Cult Following: Party Game Because that’s What We Believe In
|Game: Cult Following||Players 3+ (best with 5)|
|Publisher: Bravely Told Games||Time: 20 minutes|
|Age: 10+||Replayability: 6/10|
Cult Following is a party style card game about building a Cult believably attractive. You want to recruit your opponents to your Cult over other players Cults. When the turn begins, two or three people will be cultists and draw draw five sign cards and keep two they feel worthy of building their cult around. Use one sign from each card (each card has two signs) and develop a story revolving around those two signs. For example, We are the League of Geniuses that present technological advances through pre-modern tools. Yes, we are a paleolithic ideology that involves Stone Circles to learn how to recreate all the modern advancements of Technology–without the technology, we will see this happen in the next few months! (I made this story right now, with two cards). This will follow with Recruits drawing 1 question and reading it to the cultists. The Cultists will answer the question and argue why they are the better cult. Once a cultist has recruited two followers (having a recruit like your answer gives you a point) the round ends and the next cultists begin their story. I think the concept is very original and introduces to us that party games can work well with a targeting theme involved. It is a functional card game with relatively straightforward and are consolidated and given to us on a single card.

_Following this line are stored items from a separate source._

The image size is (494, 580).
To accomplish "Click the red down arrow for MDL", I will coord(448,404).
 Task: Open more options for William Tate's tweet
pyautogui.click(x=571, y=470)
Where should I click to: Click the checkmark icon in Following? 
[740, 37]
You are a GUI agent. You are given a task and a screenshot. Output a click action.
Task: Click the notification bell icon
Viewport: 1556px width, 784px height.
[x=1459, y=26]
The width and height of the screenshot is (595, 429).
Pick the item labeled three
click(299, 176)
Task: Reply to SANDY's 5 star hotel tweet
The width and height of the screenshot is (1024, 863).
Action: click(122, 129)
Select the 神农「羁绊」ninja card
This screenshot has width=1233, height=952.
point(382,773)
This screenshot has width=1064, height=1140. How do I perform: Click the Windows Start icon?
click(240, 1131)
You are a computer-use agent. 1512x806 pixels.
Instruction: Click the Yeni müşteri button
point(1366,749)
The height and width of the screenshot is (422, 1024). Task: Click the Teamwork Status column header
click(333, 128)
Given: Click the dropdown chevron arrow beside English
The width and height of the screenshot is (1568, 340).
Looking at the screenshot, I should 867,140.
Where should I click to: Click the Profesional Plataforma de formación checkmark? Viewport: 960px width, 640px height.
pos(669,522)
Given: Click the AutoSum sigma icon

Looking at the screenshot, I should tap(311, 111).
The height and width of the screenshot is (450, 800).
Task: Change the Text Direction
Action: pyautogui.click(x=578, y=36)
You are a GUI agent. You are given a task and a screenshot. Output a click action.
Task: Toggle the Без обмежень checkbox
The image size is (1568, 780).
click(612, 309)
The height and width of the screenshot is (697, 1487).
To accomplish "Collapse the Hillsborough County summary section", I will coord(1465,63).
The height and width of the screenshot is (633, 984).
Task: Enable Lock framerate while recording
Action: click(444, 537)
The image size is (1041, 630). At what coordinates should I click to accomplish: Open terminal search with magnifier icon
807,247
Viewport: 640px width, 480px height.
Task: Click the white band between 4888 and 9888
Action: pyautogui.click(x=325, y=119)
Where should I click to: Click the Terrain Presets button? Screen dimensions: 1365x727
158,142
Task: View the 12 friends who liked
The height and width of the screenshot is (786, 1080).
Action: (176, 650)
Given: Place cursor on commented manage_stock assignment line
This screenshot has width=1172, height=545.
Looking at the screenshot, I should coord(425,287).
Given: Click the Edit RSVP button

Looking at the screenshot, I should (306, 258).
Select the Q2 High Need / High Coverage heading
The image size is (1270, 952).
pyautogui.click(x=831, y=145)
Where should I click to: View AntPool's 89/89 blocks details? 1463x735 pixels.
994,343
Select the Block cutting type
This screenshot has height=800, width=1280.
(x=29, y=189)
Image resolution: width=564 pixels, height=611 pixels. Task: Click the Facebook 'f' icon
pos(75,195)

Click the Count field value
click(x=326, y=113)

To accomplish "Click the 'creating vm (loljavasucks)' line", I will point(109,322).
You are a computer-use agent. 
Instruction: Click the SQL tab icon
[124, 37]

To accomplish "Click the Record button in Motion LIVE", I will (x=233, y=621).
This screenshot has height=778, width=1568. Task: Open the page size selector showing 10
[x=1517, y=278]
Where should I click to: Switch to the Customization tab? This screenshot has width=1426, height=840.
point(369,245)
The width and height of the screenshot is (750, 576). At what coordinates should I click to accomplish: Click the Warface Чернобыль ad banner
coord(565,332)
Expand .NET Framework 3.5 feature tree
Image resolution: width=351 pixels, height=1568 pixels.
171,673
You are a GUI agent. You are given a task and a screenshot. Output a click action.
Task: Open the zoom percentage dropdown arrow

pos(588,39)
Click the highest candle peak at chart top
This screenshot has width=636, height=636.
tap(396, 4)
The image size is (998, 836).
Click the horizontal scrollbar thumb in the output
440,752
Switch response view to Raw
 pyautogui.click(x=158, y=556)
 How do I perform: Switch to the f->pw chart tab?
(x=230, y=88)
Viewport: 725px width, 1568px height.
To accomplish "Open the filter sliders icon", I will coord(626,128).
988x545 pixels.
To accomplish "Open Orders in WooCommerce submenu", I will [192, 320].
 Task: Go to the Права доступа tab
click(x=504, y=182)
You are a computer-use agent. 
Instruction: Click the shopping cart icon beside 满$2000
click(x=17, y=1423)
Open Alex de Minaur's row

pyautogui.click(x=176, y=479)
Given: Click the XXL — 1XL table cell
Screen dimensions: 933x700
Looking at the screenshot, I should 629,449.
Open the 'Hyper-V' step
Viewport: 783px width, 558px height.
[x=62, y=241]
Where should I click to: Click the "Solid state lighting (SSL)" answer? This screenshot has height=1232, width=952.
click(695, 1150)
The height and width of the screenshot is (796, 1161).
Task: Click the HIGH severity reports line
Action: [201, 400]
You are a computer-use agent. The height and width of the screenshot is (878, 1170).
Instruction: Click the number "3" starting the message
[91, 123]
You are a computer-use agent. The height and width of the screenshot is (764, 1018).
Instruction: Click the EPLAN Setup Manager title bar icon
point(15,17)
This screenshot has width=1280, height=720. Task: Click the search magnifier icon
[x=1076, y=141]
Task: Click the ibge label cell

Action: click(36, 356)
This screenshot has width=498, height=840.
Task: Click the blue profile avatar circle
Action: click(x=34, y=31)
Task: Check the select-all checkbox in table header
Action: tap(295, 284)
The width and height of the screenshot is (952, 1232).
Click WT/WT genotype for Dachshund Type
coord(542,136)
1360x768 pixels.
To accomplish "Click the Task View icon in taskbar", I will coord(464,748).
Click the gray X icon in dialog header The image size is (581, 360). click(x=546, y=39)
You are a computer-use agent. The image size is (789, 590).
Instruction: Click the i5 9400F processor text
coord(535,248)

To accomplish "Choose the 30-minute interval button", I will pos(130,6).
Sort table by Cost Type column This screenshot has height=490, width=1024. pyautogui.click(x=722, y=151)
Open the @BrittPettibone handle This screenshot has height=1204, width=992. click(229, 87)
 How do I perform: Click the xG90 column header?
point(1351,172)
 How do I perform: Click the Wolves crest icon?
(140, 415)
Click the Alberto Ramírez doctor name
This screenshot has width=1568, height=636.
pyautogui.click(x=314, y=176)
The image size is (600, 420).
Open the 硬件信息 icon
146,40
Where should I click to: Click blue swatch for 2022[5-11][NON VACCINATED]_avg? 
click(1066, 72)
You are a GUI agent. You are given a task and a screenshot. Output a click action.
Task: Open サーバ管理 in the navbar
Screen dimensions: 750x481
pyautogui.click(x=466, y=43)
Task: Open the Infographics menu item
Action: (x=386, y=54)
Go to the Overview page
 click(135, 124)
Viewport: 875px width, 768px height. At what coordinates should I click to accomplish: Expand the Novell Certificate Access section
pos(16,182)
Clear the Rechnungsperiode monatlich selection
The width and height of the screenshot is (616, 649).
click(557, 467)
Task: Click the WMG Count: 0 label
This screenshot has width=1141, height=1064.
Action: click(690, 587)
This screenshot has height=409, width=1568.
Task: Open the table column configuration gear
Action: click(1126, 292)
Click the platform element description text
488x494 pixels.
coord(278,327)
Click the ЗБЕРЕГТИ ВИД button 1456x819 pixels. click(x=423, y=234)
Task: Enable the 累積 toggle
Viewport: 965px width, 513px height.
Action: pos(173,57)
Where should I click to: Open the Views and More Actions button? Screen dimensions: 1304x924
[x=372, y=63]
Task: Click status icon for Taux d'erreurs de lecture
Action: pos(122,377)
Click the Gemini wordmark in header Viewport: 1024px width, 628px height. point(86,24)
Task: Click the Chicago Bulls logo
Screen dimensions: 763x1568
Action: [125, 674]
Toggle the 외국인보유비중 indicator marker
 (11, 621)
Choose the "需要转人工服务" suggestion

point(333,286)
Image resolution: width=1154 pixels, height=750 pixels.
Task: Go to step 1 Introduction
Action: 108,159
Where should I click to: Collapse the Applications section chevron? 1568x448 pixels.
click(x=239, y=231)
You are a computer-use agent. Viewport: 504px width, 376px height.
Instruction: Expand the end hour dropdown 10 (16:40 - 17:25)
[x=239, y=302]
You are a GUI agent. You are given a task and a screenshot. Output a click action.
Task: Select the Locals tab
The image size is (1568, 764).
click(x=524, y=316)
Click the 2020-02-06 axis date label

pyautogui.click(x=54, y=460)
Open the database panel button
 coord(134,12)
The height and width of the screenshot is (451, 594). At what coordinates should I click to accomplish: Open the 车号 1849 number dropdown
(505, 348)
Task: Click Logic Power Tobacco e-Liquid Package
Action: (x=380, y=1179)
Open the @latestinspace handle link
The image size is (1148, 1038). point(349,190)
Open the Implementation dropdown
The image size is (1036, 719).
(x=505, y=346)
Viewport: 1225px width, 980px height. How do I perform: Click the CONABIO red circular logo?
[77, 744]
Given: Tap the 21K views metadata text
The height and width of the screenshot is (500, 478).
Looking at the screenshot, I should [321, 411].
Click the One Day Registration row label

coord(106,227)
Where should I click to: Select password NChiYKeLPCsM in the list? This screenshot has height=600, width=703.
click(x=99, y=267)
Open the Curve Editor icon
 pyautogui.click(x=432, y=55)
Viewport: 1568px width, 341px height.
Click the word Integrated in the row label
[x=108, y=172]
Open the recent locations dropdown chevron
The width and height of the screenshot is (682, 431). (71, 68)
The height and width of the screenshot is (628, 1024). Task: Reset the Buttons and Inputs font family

I had a group of five and my brother and I began the round as cultists. I pulled the cards and chose the signs The Dead Walk the Earth and Toys Come to Life. My story involved developing animatronic artificial Intelligence toys to fight off a soon to be rising of the Dead. That our cult will provide survival and shelter to those who follow. My brother’s involves Garden Gnomes and Peace and Love and involved a soon to be rising of Garden Gnomes that will promote Peace and Love if you were to follow his cult. His cults Gnomes are those they believe in to bring prosperity. One of the recruits asked me what my Two for One Deal? was and I mentioned that for every two toys we bring to life, a believer will be sanctioned to a higher level of our cult tower. My brother was asked what part of the world is surprisingly more devoted to his cult, He replied Texas because garden gnomes are common there (he made that up). I actually lost my point that round because my brothers answer made everyone laugh.
Cult Following is an enjoyable party game for a large group of players. This is best with five players because I feel four players seems a bit dull when the recruits ask the cultists questions, however it’s not terrible. Three players wasn’t the greatest experience because we had one recruit and it felt a little demanding to choose between two cultists. The learning curve is low and relies on your storytelling abilities. I enjoy the concept of the game but wish there was more artwork. More often than not we see party games rely on flavor text to fill their card and leave out the graphic designs. While this works and doesn’t necessarily ruin the flow of the game, I feel it’s more common than not in party games and could benefit from a more abstract style of cult building. The interaction is high being this is a verbal style party games and would be great for all audiences.
You will like this game if you want a party game that revolves around storytelling. If you have a fun sense of humor and you enjoy voting for winners.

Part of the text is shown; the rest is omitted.